Desde pequeña he sentido fascinación por las historias, las personas y las palabras. No necesariamente de los libros – sino sobre todo de encuentros, viajes y nombres que se quedaban conmigo.
Zanzíbar. Solo la palabra. No sabía lo que era, pero despertaba algo en mí. Más tarde supe que era una isla.
En algún lugar frente a la costa de Tanzania. Y cuando investigué más, descubrí historias de especias, influencias árabes, la historia de la esclavitud. No porque alguien me lo enseñara. Sino porque yo lo quería saber.
Hay decenas de ejemplos. Durante mi tiempo como au pair en Inglaterra hojeaba estanterías llenas de literatura inglesa. En Francia, donde crecí, de niña recitaba de memoria las fábulas de La Fontaine. Pero después de mudarme a los Países Bajos con diez años, perdí un poco esa conexión con la lengua y la cultura.
Las clases de historia en la escuela se centraban durante años en el mismo tema: la Segunda Guerra Mundial. Valioso, sin duda.

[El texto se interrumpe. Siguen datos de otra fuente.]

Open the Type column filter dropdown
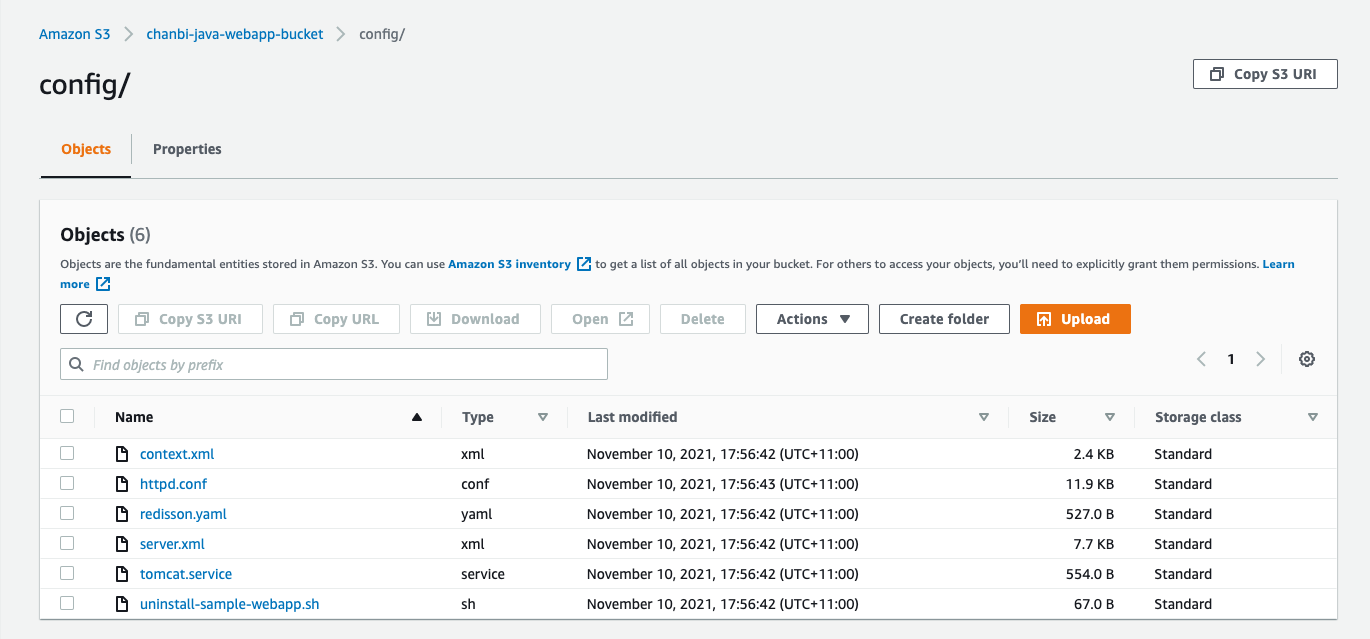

¿Pero dónde quedaba lo demás?
Más tarde empecé a alimentar yo misma ese hambre. Historia del arte a distancia. Leer clásicos franceses en francés. Descubrir autores antiguos.
No para utilizarlos. Sino porque me llamaban.
“A veces una sola frase basta para volver a ponerse en camino.”
Y ahora, tantos años después, vuelvo a estar de viaje. No físicamente esta vez, sino interiormente. A través de frases que me conmueven.
A través de poetas de los que nunca había oído hablar, pero cuyas palabras se sienten como volver a casa. A veces basta una sola palabra para despertar algo. Esa es mi brújula. Y confío en ella.
No tienes que saberlo todo. No tienes que dominarlo todo.
Pero si dejas que la curiosidad sea tu guía, a menudo llegas exactamente donde debes estar.